Schwanenpantomime. Schwäne machen es sich hier an der Ostsee gerne in Strandnähe gemütlich. Im flachen Wasser treiben sie dahin und gründeln. Mit einem entschlossenen Zurückwerfen ihres Kopfes lassen sie ihre Ernte den Schlund hinabrollen.

Von April bis September ist dieser Teil des Strandes für Spaziergänger gesperrt und allein den brütenden Vögeln vorbehalten. Nun im Oktober scheinen die Brutgeschäfte erledigt und wir Touristen dürfen auch hier im hellen Sand am Rand des Meeres balancieren.

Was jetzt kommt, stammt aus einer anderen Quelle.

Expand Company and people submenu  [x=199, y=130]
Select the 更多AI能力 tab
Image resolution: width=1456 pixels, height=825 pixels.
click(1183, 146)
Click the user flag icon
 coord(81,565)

Das Rauschen der See scheint mich von den übrigen Spaziergängern zu entfernen und ganz der Beobachtung der Natur zu öffnen. Ein junger Schwan, dick und mächtig aber immer noch in graues Gefieder gekleidet, schwimmt nahe am Ufer. Nicht weit von ihm entfernt ein etwa gleichgroßer, weißer Schwan. Immer wieder ins salzige Wasser abtauchend. Als ich mich dem grauen Schwan langsam aber unaufhaltsam nähere, denke ich nach über die Geschichte vom hässlichen Entlein. Ich frage mich, ob dieser minderjährige Schwan nicht recht spät dran sei, ob Schwäne nicht auch in den Süden ziehen.

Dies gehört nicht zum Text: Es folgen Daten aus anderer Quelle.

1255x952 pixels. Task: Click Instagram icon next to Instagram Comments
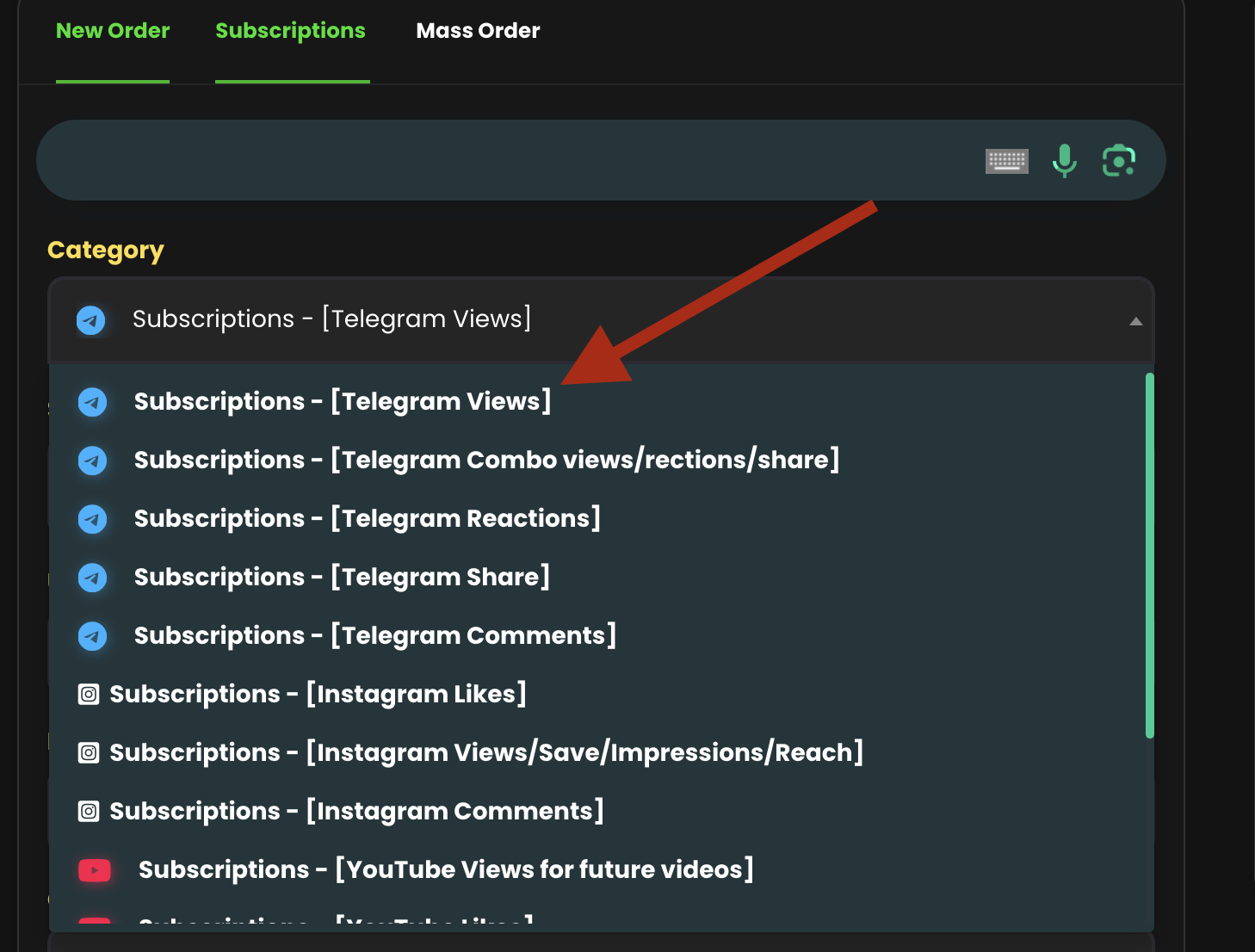coord(89,812)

Dabei beobachtete ich den Grauen, der ein wenig gelangweilt im Wasser entlang dümpelt, als plötzlich der weiße Schwan durch das Heben seines orangefarbenen Beines aus dem Wasser meine Aufmerksamkeit auf sich zieht. Er streckt es nach hinten aus, als mache er Stretching. Dann wendet er sich ganz mir zu und entfaltet für einen kurzen Augenblick seine Schwingen, breitet sie aus und streckt mir fast spielerisch in Zeitlupe den Hals entgegen. Eine Drohung nur und ich verstehe sofort.

„Wag es nicht meinem Kinde zu nahe zu kommen, sonst bekommst du es mit mir zu tun.“ Respektvoll entferne ich mich mit zügigen Schritten. Ohne es zu beabsichtigen, habe ich eine Grenze überschritten und bin mit einer wohlwollenden Ermahnung davongekommen.